Does working for the ORG feel like

        being just a COG in a big machine ? 

CHECK -IN is the way some work groups begin their time together.  Other groups go straight to work.  

Check-In gives each member a minute or two to tell the team anything they feel like mentioning.  It may be trivial  (I saw some-thing funny on my way here) or  I have some  problem on my mind,  Everyone gets a turn. 

This way we can acknowledge and affirm each other. We are not mere cogs.  Although we are here to work for the ORG, still we are people, humans, with our own individuality. 

 The "work" to be done goes beyond the technical tasks.  If  workers are totally insensitive to their colleagues ("Let's just do the work without personal stuff") then misunderstandings and grievances "People Problems" will arise, resulting in time lost, more defects produced, safety accidents, etc.  Check-In is one practice that can reduce this risk 

 and even provide a little sweetness. 

Leadership in work groups therefore has two  sides. One covers the obvious technical work and the other concerns the inter- personal relationships among workers.  When "social skills"  or simple courtesies are missing in some team members the work will suffer as more "people problems" occur. Leadership (which may be shared  between formal and informal leaders) can prevent some of those problems and/or it can intervene with calming actions and  coaching.


Leaders are needed to cover both sides of the job. Many are technically good but blind in the other eye (interpersonal). In some cases an informal leader may emerge to cover this side of the work as "unofficial  people person".

That kind of spontaneous intervention does not come from "cogs".  And it does not come from people who see others as cogs.


 Our metaphors and mental models are powerful.  We commonly think of any organization as a kind of machine - a machine for creating value of various kinds. In one way that image fits BUT it carries dangerous implications. It allows us to think of the people involved as cogs, without feelings or rights, without respect. Alternatively we could think of an org as an organism or a quasi-living thing, Like all living things, any org is committed to growing and adapting.


But this is a special kind of living organism - one comprised of units (people) capable of separating from the current host and living elsewhere in other social arrangements.  Machines do not have components that need to be motivated, that think for themselves, that may quit and go into competition.  They  do not (so far) have components that encourage each other or invent new ways to achieve organizational goals.

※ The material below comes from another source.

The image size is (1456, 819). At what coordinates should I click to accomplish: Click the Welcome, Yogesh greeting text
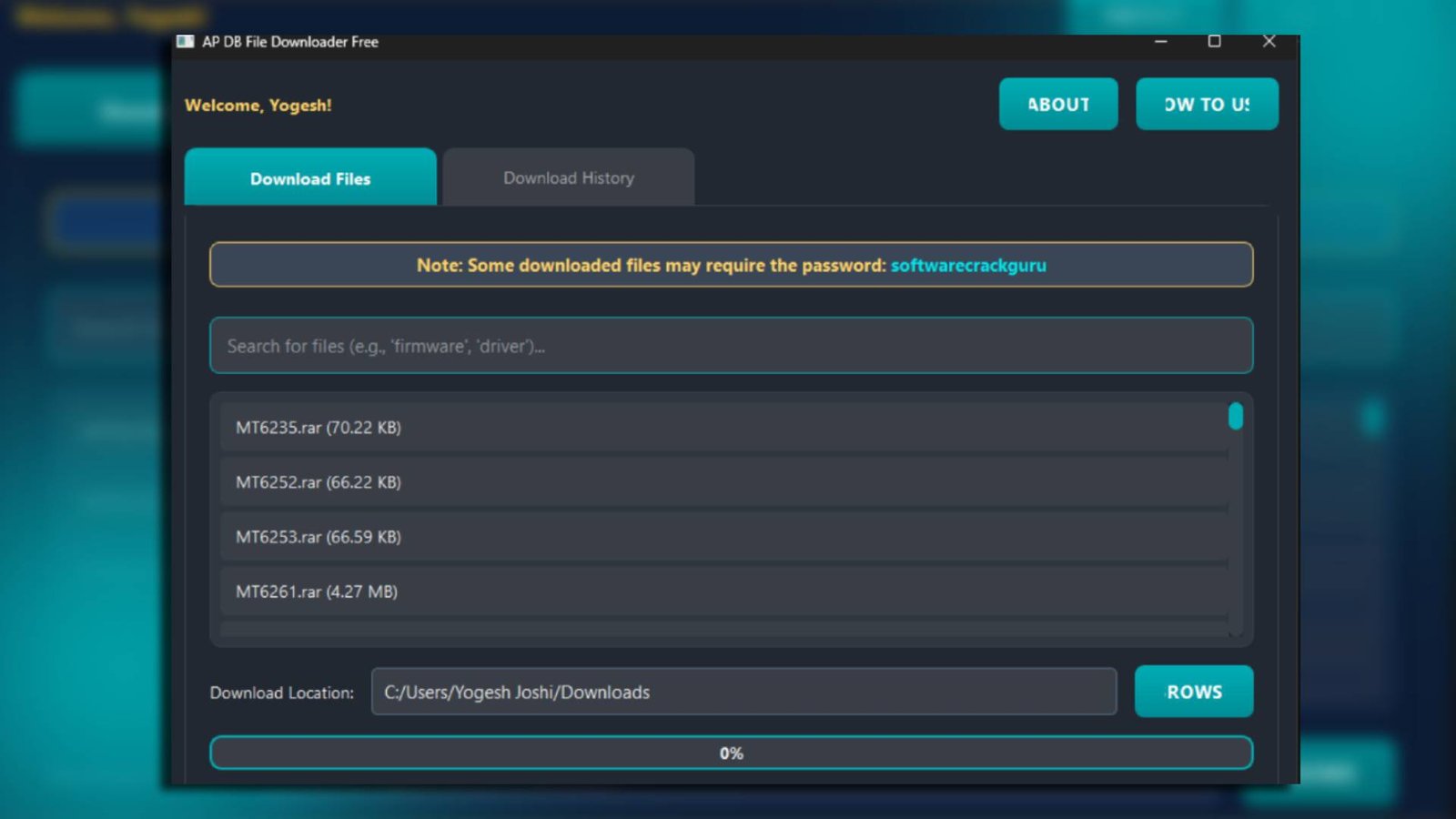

The closest approximation to this reality might be a community metaphor. 

Bureaucratic culture is mechanistic and supports "cog" thinking  - along with the mental model that we should "leave our personal baggage at the door".  That is fine for personal prejudices and discrimination.  But extending it to eliminate every touch of "personal stuff" reduces every employee to a faceless cog - faceless to their boss and to their colleagues.

Respect for colleagues implies seeing them as individuals, When reciprocated, that mutual recognition favors respect and  avoids the  "faceless-cog" situation (anomie and extra stress).  It can also foster  good work relation-ships that can cushion some of the stress of daily life.  

Check-In  practically helps to make teams run more smoothly.  It also helps us  to see the line between individual and organizational realities.   Successful collaborative work requires good relationships between people. Otherwise there will be "people problems".